━━━━━ GIVEN ENTRIES

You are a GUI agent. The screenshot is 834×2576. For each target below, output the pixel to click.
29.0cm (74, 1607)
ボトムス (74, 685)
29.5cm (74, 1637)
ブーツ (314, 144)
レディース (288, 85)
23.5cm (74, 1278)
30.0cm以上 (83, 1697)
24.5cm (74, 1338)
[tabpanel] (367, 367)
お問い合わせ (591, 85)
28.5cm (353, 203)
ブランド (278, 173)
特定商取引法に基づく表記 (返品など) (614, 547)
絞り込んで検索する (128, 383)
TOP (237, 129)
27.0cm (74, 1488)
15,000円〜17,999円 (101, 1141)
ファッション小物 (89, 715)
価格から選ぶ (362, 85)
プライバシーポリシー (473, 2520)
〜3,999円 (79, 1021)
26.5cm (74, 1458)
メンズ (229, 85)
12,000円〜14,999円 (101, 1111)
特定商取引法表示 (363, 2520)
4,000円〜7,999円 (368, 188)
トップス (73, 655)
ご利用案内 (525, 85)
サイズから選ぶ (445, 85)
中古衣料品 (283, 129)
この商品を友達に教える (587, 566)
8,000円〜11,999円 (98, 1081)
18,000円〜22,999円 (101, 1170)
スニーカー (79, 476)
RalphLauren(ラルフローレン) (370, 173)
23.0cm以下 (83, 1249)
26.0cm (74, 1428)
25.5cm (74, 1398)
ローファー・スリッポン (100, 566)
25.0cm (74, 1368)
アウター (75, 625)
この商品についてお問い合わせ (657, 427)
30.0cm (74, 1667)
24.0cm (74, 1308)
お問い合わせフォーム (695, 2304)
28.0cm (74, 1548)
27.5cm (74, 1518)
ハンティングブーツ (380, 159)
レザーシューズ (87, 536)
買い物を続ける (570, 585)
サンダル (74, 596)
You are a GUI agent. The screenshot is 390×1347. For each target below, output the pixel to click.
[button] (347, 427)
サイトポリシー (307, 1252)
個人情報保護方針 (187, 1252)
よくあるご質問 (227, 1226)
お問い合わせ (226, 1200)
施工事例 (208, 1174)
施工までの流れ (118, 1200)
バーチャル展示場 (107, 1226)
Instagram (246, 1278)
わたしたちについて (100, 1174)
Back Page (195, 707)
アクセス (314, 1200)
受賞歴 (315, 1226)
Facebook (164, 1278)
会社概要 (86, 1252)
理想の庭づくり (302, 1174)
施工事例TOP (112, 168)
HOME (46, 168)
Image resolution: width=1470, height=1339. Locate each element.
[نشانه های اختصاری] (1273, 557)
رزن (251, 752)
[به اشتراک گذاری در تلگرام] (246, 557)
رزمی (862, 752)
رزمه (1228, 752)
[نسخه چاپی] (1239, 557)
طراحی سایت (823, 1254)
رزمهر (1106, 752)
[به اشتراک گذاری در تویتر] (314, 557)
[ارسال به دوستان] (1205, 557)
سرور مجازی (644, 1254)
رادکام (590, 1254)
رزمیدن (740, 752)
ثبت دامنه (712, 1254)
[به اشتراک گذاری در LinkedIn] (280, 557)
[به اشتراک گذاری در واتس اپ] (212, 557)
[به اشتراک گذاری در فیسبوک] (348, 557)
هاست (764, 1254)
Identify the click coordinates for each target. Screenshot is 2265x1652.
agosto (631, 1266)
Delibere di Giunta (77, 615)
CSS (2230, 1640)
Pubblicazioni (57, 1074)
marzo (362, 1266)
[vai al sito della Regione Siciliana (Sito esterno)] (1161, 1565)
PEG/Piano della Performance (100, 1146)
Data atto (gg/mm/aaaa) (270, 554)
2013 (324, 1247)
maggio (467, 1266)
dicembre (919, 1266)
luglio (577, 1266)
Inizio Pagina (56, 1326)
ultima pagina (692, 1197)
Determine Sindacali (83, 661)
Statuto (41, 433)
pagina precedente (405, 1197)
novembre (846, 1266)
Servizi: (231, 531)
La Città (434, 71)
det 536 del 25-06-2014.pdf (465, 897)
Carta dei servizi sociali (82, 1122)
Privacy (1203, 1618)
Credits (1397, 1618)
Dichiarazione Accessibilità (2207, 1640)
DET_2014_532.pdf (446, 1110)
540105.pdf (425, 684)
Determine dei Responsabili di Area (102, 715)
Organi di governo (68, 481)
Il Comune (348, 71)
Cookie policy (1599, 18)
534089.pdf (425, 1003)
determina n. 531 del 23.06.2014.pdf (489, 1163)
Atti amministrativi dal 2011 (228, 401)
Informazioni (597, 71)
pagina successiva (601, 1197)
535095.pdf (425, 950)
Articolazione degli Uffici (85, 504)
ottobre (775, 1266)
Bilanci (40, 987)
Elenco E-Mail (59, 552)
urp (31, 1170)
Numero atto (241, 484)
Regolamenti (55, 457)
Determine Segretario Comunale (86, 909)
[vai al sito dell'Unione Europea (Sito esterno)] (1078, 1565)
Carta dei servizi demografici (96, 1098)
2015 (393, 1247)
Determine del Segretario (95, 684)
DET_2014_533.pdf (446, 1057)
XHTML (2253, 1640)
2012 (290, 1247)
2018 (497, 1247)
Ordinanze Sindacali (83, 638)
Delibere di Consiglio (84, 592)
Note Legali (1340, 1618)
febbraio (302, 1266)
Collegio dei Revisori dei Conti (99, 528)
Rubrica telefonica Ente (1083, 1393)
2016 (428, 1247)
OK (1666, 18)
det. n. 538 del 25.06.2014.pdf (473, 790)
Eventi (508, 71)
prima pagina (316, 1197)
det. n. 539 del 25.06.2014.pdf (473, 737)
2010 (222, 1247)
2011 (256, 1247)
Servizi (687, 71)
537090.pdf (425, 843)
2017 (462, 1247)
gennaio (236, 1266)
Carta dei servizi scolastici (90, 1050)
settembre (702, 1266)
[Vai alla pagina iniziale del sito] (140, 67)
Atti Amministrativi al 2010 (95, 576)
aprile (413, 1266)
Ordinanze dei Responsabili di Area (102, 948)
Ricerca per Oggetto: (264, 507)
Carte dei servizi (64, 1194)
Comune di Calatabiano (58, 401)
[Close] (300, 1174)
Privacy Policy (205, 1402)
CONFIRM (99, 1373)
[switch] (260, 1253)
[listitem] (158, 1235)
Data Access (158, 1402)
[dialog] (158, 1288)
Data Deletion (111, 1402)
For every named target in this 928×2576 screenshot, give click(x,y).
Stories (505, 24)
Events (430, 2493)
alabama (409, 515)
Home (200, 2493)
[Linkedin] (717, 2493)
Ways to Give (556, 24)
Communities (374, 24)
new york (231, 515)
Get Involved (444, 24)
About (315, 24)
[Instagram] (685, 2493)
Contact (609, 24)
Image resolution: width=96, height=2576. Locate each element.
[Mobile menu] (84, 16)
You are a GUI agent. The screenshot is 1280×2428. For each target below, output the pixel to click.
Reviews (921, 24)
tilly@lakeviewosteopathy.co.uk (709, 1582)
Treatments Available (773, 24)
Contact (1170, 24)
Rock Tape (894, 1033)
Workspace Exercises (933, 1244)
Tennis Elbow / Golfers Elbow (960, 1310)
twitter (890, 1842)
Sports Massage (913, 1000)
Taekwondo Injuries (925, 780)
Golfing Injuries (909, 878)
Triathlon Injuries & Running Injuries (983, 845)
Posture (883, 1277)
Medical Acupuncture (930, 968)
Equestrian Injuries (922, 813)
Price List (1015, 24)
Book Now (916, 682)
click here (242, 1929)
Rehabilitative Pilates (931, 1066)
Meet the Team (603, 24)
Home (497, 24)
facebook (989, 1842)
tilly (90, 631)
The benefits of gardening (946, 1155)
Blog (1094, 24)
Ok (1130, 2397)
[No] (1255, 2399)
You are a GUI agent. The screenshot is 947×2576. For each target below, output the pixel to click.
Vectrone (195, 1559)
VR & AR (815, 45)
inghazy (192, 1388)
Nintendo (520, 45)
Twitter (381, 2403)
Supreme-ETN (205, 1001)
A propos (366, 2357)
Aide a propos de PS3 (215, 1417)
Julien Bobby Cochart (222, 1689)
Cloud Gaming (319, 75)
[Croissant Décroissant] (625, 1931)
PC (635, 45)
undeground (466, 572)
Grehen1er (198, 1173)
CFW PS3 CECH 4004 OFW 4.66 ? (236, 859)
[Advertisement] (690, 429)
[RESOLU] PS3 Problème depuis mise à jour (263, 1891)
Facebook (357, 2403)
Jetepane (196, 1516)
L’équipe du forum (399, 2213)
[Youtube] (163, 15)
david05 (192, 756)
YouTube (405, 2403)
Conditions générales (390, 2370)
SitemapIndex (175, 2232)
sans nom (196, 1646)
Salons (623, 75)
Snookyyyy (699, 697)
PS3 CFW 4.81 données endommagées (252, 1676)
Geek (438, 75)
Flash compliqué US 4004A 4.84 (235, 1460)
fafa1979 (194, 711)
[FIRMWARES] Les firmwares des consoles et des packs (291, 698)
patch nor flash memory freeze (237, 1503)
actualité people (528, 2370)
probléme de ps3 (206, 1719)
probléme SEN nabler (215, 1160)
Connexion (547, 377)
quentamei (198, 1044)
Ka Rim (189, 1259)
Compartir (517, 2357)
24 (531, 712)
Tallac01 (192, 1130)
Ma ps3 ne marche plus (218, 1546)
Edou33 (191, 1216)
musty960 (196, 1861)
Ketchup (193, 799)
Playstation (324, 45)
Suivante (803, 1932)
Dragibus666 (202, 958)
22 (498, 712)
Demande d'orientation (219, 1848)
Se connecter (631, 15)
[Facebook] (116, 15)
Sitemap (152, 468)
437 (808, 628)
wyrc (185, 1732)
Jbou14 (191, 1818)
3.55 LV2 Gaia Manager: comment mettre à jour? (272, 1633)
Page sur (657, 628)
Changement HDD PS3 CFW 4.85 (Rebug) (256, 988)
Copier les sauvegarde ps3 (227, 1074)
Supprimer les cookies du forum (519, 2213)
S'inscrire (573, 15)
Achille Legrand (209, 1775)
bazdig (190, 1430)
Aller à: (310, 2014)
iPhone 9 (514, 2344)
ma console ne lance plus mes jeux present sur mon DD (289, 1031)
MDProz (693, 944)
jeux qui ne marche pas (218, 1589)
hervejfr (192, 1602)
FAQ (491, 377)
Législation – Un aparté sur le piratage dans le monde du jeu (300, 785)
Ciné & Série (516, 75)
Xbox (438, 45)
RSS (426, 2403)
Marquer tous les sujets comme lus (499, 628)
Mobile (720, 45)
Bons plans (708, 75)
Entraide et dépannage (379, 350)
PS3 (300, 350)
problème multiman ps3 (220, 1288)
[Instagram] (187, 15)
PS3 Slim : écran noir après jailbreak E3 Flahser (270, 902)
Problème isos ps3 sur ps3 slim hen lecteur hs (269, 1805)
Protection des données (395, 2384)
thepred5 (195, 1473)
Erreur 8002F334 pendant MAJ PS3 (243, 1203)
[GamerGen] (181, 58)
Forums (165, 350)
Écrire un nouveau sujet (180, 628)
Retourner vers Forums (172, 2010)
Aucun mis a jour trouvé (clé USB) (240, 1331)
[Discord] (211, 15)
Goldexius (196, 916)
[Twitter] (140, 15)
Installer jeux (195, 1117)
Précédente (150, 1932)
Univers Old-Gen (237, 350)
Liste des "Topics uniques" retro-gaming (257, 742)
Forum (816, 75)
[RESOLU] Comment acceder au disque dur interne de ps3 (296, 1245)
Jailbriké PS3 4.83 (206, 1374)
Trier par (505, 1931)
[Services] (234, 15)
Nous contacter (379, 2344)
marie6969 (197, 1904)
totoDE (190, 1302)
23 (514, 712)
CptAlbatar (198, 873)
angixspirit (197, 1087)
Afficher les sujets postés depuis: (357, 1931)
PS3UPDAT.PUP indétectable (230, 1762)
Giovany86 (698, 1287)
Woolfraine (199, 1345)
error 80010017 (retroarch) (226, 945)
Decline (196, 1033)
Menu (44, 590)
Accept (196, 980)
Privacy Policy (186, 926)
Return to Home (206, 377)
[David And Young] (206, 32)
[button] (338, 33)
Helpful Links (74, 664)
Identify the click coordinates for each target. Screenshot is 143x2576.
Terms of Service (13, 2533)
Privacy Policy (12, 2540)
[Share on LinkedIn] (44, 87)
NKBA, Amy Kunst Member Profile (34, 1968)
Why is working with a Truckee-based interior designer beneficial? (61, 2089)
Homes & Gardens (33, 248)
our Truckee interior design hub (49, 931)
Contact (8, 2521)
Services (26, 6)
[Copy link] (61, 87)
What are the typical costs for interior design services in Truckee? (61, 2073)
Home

━━━━━━━━━━

- [THE TASK]
From the records above, reproduce exactly the lines from the one with "Dragibus666 (202, 958)" to the one with "Page sur (657, 628)", both included, and no others.

- [COMPLETED TASK]
Dragibus666 (202, 958)
22 (498, 712)
Demande d'orientation (219, 1848)
Se connecter (631, 15)
[Facebook] (116, 15)
Sitemap (152, 468)
437 (808, 628)
wyrc (185, 1732)
Jbou14 (191, 1818)
3.55 LV2 Gaia Manager: comment mettre à jour? (272, 1633)
Page sur (657, 628)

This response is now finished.